▸ **Activity**
What is needed is an exact copy of the records below, with the pictures left out.

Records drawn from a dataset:
== Segment start ==

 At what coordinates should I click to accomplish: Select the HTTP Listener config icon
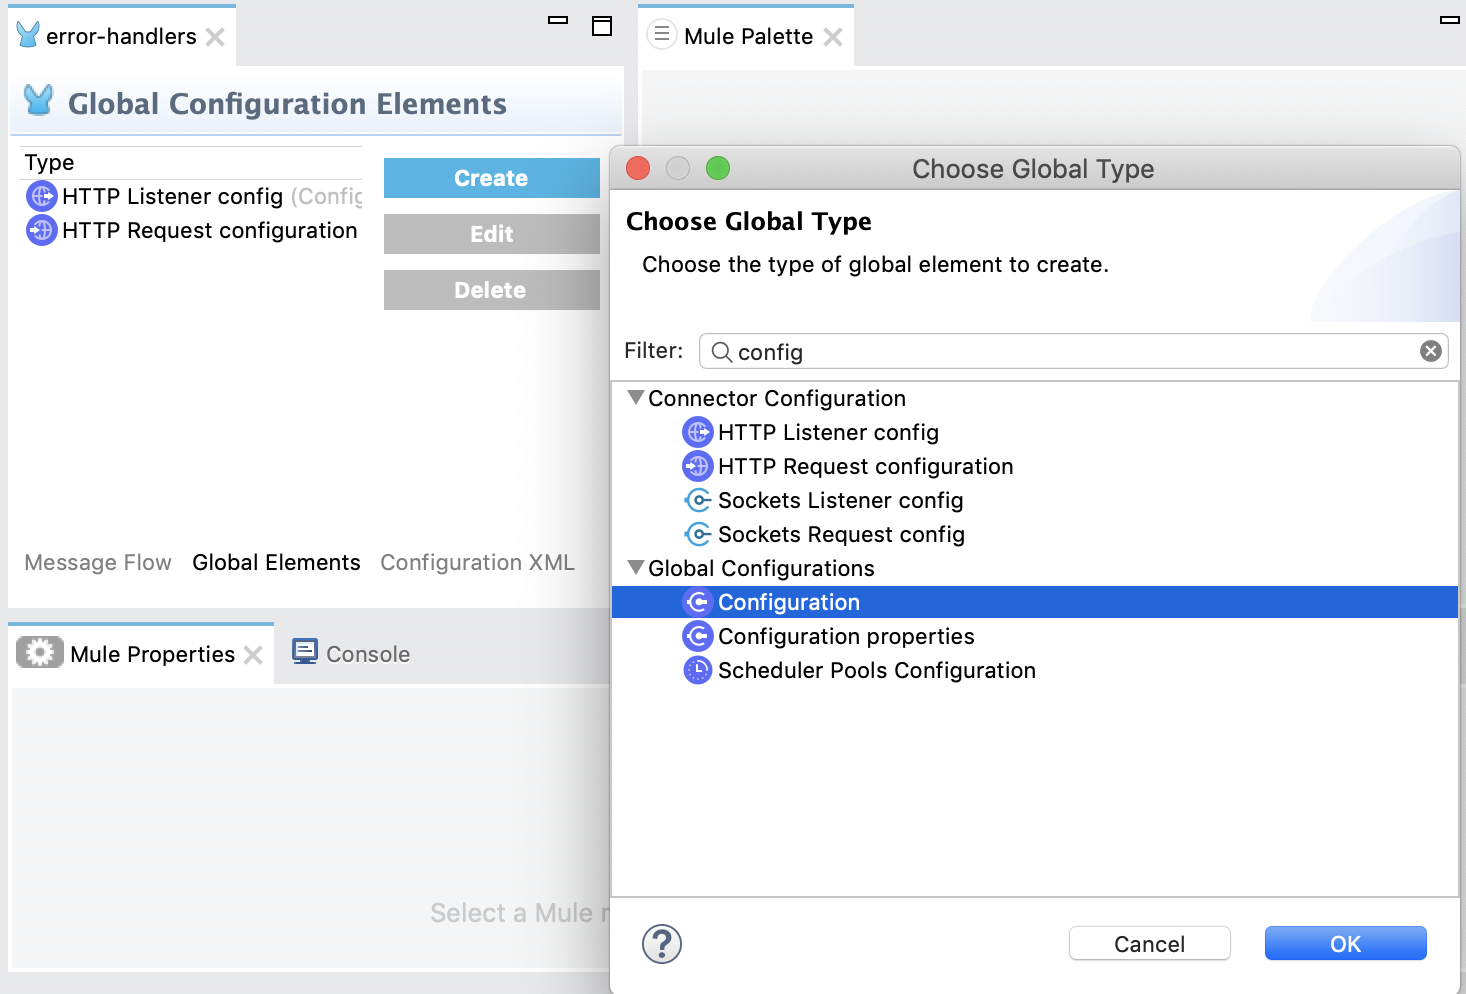click(698, 432)
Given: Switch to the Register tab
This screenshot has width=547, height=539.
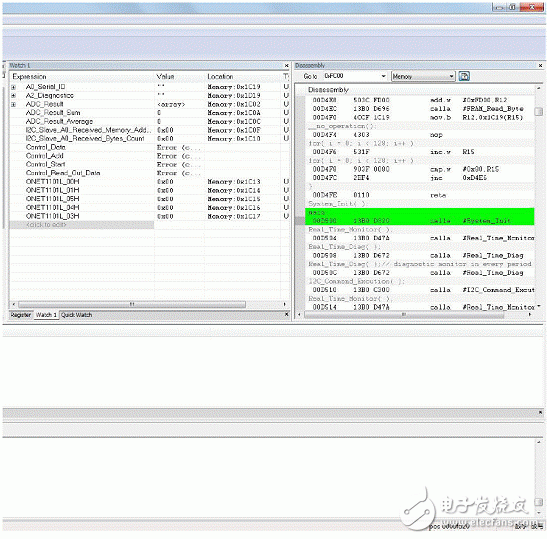Looking at the screenshot, I should [21, 315].
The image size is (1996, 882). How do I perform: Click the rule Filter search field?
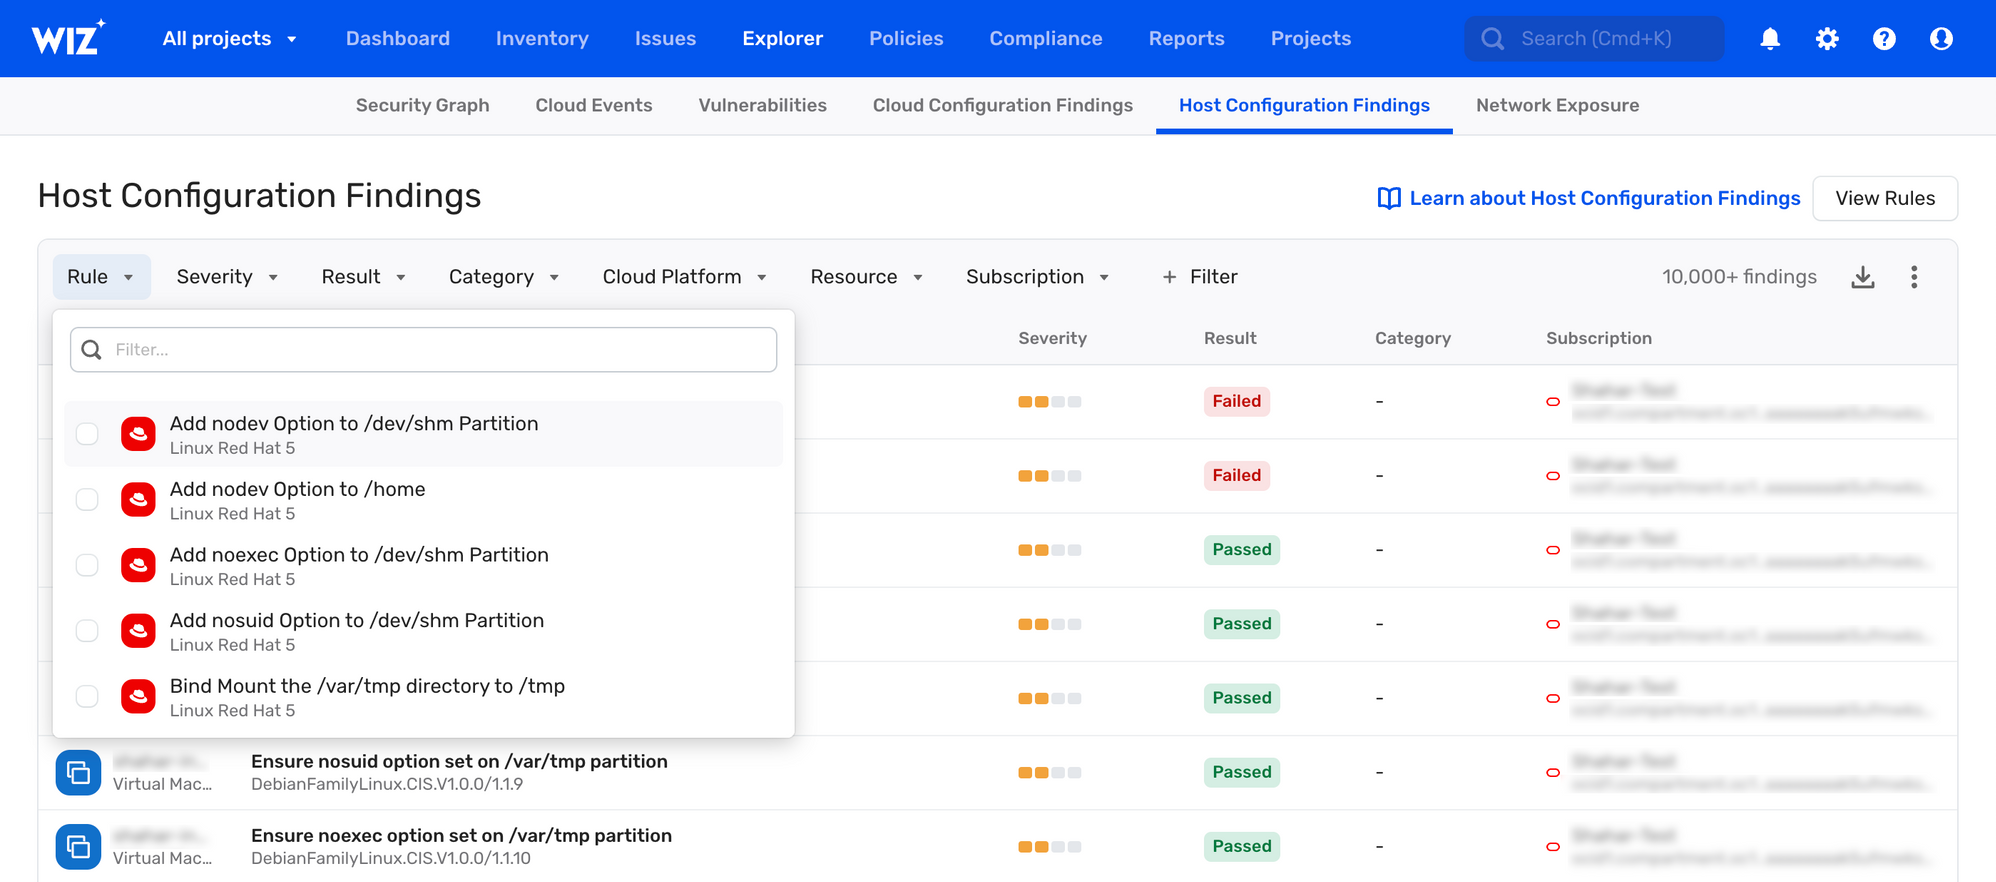(424, 350)
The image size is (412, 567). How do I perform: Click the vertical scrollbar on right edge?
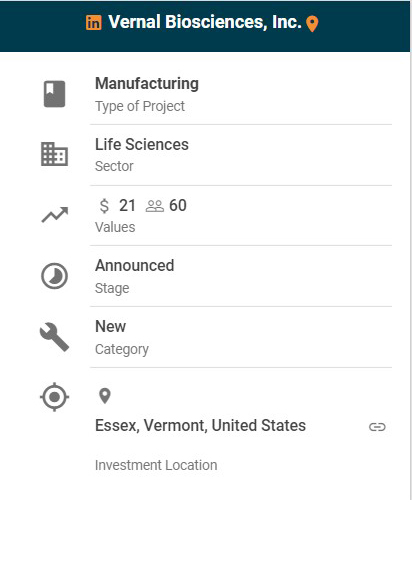[x=411, y=275]
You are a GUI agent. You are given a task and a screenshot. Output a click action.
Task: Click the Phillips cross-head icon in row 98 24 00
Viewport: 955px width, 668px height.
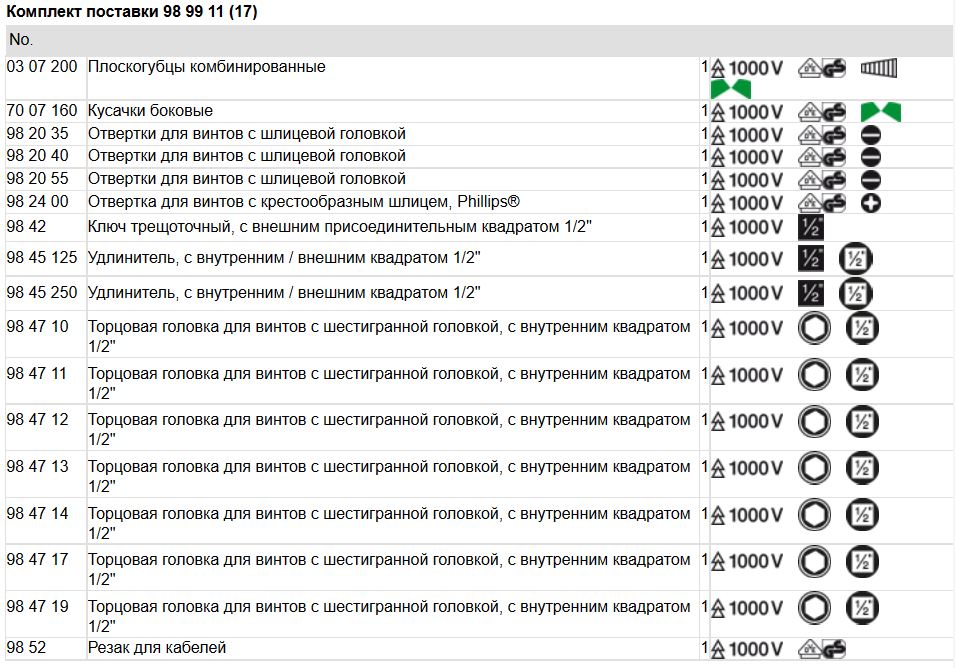coord(870,203)
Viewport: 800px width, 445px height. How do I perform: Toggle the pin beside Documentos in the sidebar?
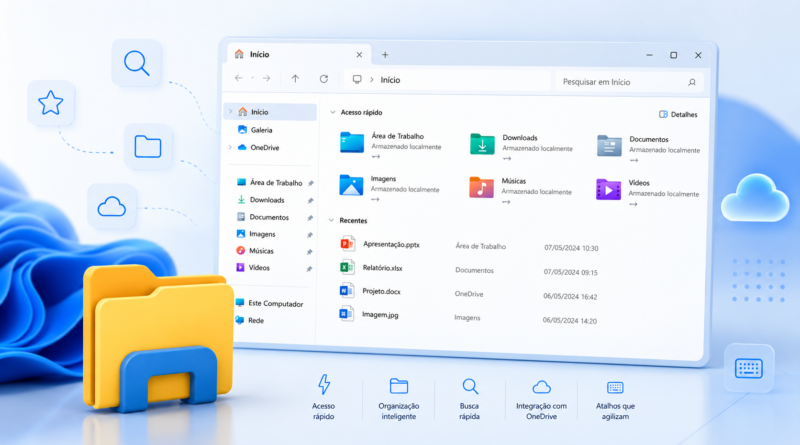pos(309,218)
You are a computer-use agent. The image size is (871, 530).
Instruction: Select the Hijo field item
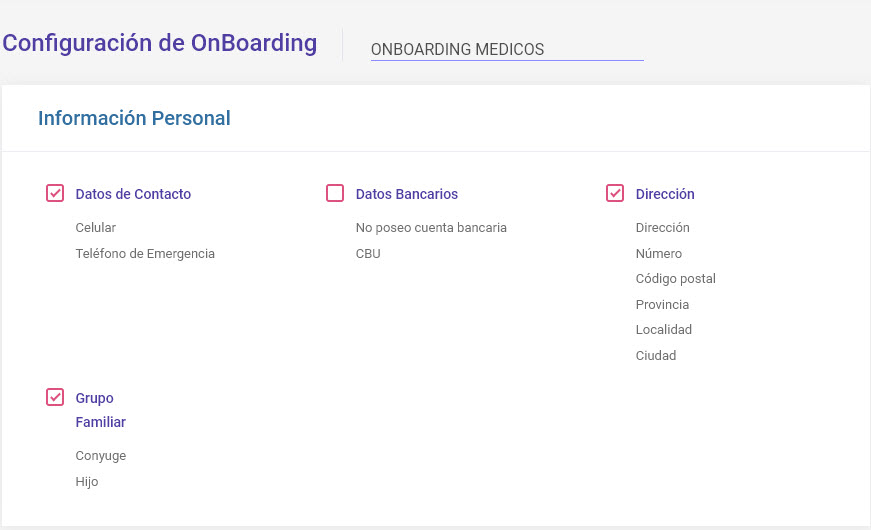[87, 482]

== Segment end ==

▸ **Result for this task**
 At what coordinates should I click to accomplish: Select the HTTP Listener config icon
click(698, 432)
Given: Switch to the Register tab
This screenshot has width=547, height=539.
Looking at the screenshot, I should [21, 315].
The image size is (1996, 882). How do I perform: Click the rule Filter search field?
(424, 350)
The image size is (412, 567). How do I perform: Click the vertical scrollbar on right edge?
[x=411, y=275]
You are a GUI agent. You are given a task and a screenshot. Output a click action.
Task: Click the Phillips cross-head icon in row 98 24 00
Viewport: 955px width, 668px height.
coord(870,203)
Viewport: 800px width, 445px height. How do I perform: Toggle the pin beside Documentos in the sidebar?
pos(309,218)
You are a computer-use agent. The image size is (871, 530).
Instruction: Select the Hijo field item
[87, 482]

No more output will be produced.